Mortgage interest rates may not go up, housing may prosper in 2016

The federal reserve raised the federal funds rate, but that doesn’t mean mortgage interest rates must rise.

The future of housing in inexorably tied to the course of mortgage interest rates. If mortgage rates remain below 4.25%, both house prices and sales volumes will be higher in 2016 than 2015. An improving economy, strong job growth and rising wages are a recipe for a healthy housing market. Unless rising rates spoils the party, 2016 will be a good year.

Does that mean there’s no reason to worry? Hardly. The federal reserve is raising interest rates, and although this doesn’t necessitate higher mortgage rates, it certainly encourages them. Higher mortgage rates will harm sales, and if rates rise high enough to make Coastal California housing unaffordable, prices might go down again.

Rate Hike no Concern for Freddie’s Chief Economist

Jan 4 2016, 1:00PM

Freddie Mac is dismissing concerns of some analysts that the change in the Federal Reserve’s monetary policy may bode ill for the housing industry.  The company’s vice president and chief economist Sean Becketti welcomed the New Year with an upbeat rebuttal of those concerns. …

Further, the connection between short-term rates controlled by the Fed and long-term rates including those for mortgages is “tenuous.”  He cites the example of the 17 consecutive monthly rate hikes made by the Fed in the mid-2000s.  They had virtually no effect on mortgages rates which remained around 6 percent.


The chart above is the most important piece of financial history concerning housing this year. We’ve seen this play out before when the federal reserve raised interest rates in 2004. Mortgage rates were nearly unchanged despite a 4% increase in the federal funds rate. Will it be the same this time around?

The weak global economy will continue to attract money to Treasury securities from around the world, limiting longer-term interest rates while the strong dollar and falling oil prices will hold U.S. inflation down.  This will provide further incentives for the Fed to only gradually and cautiously increase monetary tightening.

Becketti does see long-term rates beginning to move up this year as monetary tightening starts to impact economic activity but those rates will move only fractionally compared to short-term rates.  However, he says, even a modest increase in mortgage rates will cut home affordability, especially for first-time and low-to-moderate income homebuyers and this may restrain house price increases at the lower-priced end of the market.

This is where it’s important to separate Coastal California from the rest of the country. Where we are the restricted inventory pushed prices up to the limit of affordability. The rest of the country has lagged well behind Coastal California in this regard. Higher interest rates will be immediately felt here, but in 90% of the country, it won’t make much difference at all.

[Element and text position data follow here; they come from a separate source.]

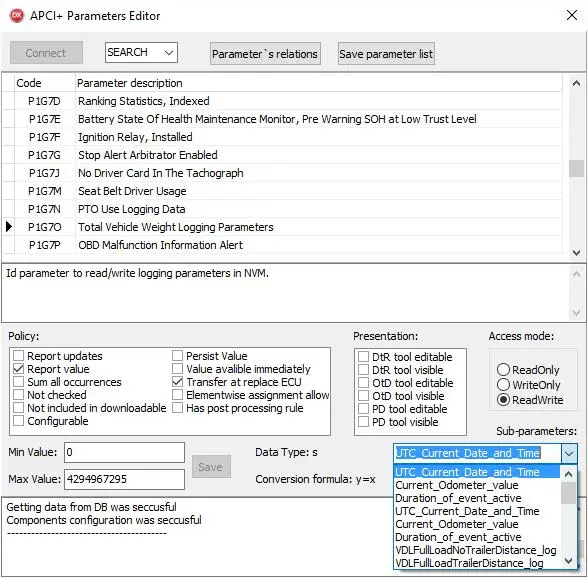
Task: Collapse the Sub-parameters combo box arrow
Action: pyautogui.click(x=569, y=453)
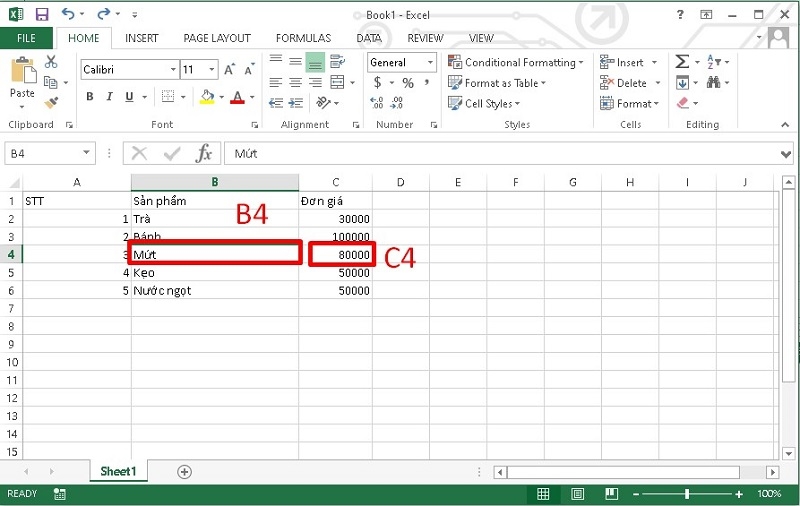Click the Format as Table button

[x=505, y=83]
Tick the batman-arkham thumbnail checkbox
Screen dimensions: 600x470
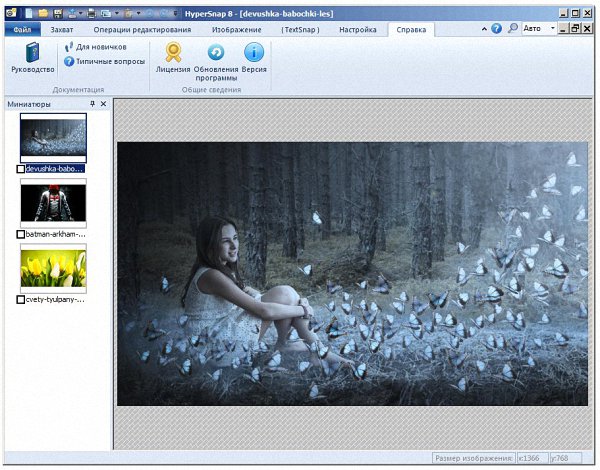[21, 234]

This could change should the Fed begin to reduce the size of its mortgage-backed securities (MBS) portfolio obtained through the various quantitative easing (QE) programs. This could drive long term rates up sharply but the concept is at odds with the Fed’s public commitment to gradual easing.  “We don’t expect the Fed to shrink the QE portfolio until the latter part of 2016 at the earliest, and any significant reduction in the QE portfolio isn’t likely until 2017,” he says.

This is what will impact mortgage rates. Right now, the federal reserve is still quantitative easing because it’s investing the principal repayments from it’s mortgage-backed securities pool back into the mortgage debt markets, keeping prices high and interest rates low in the process. When they stop reinvesting this money, mortgage interest rates will start to rise.

In the meantime, the cost of ownership relative to rent is still favorable for owning — even in Coastal California. Both rents and house prices are too high relative to income, but that’s a problem of overall supply, and it’s not going away any time soon. I believe the economy will improve this year, and rents will continue rising, making home ownership even more attractive.

What should you do if mortgage rates stay low for a very long time?

Accept the mechanical advice in my reports and believe that today is a very good time to buy a house. Winter is always a good time to shop as there are fewer competing buyers and sellers are generally more motivated.